Farron, who’s been working at Integrated Designs (IDI) in Marquette, concedes he, like his immediate predecessor, has no experience running a ski hill, but he has successfully managed dozens of commercial and industrial projects.
And he’s a committed and active snowboarder.
“The problem we’ve had here recently is our relationship with the community and with the employees,” he says. “There’s a ton of passion and energy here, and we’re going to get back to that. We’re going to make it positive again.”
He says the infrastructure at Marquette Mountain is also in dire need of improvement. He expects his mechanical engineering background to be a help.
He was raised in Traverse City, graduated from the University of Michigan, and he and his wife moved to Marquette almost two years ago.
“I’ll be relying heavily on the employees here in the weeks ahead,” he says.
One major staffing change: Kristian Saile, who’s been the highly praised racing director at Marquette Mountain, has been promoted to Mountain Operations Manager.
Controversy had erupted at the Mountain this season when the ski lifts opened late and sometimes shut down, and other longtime procedures were changed by Malette.
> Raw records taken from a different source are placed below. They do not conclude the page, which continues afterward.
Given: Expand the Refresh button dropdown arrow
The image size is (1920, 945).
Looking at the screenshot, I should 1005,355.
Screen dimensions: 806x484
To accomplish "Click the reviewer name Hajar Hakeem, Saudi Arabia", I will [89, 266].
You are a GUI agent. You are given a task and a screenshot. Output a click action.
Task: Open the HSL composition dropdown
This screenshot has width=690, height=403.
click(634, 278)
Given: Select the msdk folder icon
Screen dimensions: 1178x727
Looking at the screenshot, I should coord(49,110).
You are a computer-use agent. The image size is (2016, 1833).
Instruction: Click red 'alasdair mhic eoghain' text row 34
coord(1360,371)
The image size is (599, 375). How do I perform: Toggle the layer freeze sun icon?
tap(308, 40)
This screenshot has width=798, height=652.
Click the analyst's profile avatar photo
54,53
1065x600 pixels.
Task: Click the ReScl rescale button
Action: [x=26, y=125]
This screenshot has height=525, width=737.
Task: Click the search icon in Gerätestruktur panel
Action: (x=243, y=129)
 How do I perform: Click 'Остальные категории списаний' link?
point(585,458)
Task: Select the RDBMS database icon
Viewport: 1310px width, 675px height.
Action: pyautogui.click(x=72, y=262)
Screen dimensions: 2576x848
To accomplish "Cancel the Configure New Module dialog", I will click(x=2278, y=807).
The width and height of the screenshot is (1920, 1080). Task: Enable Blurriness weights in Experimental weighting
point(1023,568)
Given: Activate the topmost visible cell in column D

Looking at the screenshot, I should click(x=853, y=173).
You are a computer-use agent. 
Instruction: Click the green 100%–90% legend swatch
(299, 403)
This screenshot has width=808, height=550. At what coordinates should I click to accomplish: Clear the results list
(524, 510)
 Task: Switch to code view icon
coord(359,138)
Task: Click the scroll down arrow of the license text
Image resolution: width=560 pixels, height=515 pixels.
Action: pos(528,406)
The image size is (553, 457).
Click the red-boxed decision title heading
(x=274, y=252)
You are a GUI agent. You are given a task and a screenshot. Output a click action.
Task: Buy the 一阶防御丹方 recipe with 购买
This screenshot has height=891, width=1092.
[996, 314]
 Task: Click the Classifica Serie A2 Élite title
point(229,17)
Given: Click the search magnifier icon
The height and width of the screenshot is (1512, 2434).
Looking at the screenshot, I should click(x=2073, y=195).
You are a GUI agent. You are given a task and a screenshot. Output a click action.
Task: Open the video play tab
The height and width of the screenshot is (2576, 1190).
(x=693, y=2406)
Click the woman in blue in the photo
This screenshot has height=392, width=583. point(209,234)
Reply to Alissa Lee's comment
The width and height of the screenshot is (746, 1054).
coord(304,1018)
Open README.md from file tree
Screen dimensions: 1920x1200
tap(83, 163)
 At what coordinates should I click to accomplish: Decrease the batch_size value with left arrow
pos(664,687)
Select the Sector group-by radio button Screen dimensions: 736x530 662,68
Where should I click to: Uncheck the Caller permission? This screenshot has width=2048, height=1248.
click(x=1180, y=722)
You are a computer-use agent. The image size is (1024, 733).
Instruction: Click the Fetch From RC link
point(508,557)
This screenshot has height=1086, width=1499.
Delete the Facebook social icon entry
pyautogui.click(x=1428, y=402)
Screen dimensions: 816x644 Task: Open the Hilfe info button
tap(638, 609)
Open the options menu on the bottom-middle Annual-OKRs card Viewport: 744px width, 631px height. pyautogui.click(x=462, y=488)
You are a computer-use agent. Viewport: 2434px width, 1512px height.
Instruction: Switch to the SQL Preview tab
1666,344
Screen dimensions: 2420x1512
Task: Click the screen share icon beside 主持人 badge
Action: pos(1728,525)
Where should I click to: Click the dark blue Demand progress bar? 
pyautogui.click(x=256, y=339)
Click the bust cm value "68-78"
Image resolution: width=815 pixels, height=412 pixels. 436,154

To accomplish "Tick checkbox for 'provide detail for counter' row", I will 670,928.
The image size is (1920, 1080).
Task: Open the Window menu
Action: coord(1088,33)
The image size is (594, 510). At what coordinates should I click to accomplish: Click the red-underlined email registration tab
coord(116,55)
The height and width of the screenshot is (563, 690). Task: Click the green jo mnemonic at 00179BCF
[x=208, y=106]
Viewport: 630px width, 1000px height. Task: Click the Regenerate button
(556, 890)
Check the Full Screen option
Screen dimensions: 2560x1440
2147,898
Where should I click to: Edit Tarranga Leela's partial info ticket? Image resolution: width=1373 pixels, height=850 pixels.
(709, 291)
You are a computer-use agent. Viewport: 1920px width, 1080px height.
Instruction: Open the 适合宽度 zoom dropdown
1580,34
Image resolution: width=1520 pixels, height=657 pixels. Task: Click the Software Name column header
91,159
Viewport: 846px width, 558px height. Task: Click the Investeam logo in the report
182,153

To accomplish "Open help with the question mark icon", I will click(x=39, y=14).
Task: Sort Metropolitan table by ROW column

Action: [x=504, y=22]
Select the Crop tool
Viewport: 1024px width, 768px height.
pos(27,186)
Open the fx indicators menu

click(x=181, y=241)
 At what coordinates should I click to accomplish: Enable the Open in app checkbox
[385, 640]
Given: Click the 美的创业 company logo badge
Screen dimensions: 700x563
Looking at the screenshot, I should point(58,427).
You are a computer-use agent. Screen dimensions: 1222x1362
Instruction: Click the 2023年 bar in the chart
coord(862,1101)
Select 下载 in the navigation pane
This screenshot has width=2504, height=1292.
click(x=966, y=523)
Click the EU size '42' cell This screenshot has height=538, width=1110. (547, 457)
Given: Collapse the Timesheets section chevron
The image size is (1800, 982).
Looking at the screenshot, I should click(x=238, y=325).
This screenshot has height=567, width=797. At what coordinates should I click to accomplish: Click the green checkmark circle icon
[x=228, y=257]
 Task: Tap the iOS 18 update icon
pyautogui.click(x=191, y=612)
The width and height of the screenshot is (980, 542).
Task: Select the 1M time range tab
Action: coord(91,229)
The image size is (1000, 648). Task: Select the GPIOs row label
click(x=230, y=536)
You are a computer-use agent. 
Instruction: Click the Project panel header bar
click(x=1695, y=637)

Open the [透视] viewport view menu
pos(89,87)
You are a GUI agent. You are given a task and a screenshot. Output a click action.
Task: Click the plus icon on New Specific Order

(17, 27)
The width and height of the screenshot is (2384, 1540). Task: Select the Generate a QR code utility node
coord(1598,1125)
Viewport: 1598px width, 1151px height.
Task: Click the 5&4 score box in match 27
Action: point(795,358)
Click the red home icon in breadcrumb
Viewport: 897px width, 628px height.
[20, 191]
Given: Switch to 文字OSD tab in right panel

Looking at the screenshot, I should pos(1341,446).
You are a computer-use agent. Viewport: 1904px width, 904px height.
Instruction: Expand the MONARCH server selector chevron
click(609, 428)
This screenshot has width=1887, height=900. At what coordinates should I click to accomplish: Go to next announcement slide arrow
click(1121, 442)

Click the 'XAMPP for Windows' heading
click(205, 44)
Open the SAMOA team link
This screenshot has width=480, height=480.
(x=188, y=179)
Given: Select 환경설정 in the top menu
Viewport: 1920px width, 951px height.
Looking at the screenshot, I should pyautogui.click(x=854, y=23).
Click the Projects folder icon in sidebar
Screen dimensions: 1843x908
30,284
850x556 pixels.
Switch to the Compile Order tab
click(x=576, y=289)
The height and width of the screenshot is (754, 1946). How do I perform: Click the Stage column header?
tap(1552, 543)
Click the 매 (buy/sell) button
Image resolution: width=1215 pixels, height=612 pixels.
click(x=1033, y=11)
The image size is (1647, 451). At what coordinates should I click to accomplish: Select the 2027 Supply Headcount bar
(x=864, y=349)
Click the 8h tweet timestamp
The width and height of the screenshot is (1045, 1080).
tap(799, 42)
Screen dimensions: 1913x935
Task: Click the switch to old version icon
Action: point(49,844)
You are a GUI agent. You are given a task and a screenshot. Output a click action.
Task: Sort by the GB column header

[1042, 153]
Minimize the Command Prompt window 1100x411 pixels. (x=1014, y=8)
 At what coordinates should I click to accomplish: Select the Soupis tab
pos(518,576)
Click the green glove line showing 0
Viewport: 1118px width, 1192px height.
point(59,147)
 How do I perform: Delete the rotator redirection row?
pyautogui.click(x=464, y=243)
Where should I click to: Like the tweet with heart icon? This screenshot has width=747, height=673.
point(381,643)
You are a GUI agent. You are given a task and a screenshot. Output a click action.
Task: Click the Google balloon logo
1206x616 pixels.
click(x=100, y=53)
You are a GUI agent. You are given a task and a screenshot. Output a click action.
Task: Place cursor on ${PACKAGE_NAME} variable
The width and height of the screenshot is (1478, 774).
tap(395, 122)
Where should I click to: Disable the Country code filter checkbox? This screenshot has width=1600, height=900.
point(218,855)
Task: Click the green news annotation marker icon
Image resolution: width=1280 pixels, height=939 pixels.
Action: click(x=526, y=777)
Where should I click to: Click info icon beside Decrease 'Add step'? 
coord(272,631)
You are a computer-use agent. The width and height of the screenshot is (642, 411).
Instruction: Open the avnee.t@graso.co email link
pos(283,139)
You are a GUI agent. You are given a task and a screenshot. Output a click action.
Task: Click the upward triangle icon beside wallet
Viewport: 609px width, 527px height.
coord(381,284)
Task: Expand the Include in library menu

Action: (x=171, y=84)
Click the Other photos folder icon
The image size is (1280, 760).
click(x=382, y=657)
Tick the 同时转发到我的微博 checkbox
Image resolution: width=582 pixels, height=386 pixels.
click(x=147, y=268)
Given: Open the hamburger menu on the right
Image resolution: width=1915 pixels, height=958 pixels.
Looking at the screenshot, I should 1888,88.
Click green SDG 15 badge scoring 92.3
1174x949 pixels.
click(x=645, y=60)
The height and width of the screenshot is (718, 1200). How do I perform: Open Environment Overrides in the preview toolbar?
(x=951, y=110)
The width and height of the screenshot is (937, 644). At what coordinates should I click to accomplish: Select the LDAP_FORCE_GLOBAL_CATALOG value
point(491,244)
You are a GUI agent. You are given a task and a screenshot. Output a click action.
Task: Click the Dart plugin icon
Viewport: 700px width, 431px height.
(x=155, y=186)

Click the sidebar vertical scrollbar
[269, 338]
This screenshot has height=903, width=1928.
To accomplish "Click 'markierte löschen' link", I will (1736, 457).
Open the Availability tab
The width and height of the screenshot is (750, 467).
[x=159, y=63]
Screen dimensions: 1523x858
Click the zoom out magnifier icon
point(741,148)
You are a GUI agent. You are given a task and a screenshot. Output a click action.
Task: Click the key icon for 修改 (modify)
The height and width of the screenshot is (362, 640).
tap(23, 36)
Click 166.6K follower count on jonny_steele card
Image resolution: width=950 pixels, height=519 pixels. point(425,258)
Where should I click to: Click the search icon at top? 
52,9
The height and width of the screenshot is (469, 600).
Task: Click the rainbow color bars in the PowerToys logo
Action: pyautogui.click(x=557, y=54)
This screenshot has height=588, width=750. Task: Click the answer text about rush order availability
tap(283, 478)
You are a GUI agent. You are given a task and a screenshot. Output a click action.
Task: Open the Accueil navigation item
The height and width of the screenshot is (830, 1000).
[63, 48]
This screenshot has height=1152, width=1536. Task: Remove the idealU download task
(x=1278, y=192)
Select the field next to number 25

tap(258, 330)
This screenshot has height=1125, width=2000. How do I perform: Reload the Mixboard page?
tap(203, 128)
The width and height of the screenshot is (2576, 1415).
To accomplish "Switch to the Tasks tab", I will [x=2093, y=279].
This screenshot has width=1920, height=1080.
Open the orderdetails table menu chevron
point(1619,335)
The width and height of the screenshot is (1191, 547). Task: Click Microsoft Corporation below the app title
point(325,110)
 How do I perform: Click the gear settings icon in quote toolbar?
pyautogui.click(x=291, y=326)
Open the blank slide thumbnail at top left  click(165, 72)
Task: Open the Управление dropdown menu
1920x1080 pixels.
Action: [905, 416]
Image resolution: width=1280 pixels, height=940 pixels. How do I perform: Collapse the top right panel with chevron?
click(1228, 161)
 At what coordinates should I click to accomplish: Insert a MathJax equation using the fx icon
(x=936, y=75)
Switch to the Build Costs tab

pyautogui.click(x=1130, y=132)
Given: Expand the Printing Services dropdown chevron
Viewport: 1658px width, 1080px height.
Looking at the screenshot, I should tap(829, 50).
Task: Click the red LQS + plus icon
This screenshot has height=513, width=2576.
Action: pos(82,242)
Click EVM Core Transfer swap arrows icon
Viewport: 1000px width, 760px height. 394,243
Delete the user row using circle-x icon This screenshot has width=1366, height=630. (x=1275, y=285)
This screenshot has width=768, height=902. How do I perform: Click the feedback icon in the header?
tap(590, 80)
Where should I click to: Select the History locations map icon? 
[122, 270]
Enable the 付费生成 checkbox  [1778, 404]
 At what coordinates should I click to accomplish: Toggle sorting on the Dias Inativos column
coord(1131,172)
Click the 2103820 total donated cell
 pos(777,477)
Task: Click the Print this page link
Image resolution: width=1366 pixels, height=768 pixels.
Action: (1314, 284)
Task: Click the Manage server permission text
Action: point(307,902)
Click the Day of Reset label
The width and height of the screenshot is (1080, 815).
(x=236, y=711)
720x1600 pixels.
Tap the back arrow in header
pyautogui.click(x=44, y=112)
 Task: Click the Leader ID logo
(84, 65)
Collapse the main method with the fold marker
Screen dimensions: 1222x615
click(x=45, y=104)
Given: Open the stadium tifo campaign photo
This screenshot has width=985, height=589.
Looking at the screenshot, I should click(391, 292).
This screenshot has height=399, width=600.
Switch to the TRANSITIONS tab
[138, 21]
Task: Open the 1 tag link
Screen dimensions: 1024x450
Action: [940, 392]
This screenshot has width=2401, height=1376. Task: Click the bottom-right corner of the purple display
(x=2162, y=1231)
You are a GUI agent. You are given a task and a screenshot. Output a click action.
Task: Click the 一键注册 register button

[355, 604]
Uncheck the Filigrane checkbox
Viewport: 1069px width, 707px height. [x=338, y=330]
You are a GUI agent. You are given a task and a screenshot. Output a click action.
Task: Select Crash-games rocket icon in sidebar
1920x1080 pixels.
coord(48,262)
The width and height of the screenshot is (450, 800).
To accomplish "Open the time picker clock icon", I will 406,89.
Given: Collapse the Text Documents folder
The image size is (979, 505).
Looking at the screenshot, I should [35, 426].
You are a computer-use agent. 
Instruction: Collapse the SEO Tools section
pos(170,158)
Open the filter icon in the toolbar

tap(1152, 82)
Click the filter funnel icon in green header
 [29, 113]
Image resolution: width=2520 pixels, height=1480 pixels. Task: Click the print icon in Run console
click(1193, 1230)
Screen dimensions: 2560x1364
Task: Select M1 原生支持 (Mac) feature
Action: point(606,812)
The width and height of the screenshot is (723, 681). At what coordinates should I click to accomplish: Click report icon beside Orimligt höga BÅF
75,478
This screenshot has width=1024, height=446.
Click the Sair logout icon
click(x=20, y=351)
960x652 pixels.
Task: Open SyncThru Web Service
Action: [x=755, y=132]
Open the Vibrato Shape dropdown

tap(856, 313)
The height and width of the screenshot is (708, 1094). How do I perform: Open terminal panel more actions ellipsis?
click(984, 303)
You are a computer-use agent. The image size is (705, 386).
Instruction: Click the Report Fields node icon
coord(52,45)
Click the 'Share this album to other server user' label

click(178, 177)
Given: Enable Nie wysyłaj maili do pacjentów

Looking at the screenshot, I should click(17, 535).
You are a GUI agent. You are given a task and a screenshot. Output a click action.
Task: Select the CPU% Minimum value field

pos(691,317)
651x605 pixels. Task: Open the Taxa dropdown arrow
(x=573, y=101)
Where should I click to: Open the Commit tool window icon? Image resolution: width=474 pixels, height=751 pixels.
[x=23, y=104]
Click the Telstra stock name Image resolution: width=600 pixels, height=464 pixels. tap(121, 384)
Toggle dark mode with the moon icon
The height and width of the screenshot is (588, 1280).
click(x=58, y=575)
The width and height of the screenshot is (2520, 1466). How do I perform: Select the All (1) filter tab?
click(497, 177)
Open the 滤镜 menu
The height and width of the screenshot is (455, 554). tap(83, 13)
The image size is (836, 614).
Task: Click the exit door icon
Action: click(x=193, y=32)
Veteran skiers and snowboarders were angry and voiced their dissent, only to be dismissed by Malette as a few dozen malcontents.
An unofficial Marquette Mountain Facebook site was set up to allow the dissidents to vent. At last count, several hundred skiers had become followers of the site. The criticism of Malette was unrelenting.
But now, it appears, a new day has dawned.
An improvement? We’ll see.
Farron says ticket prices and scheduling will remain the same, but some procedures–including requiring season ticket-holders to get daily passes–will change.
More than that, though, is the attitude will change, he says. Management will be more open to suggestions from the skiers, the snowboarders, the employees, and the community.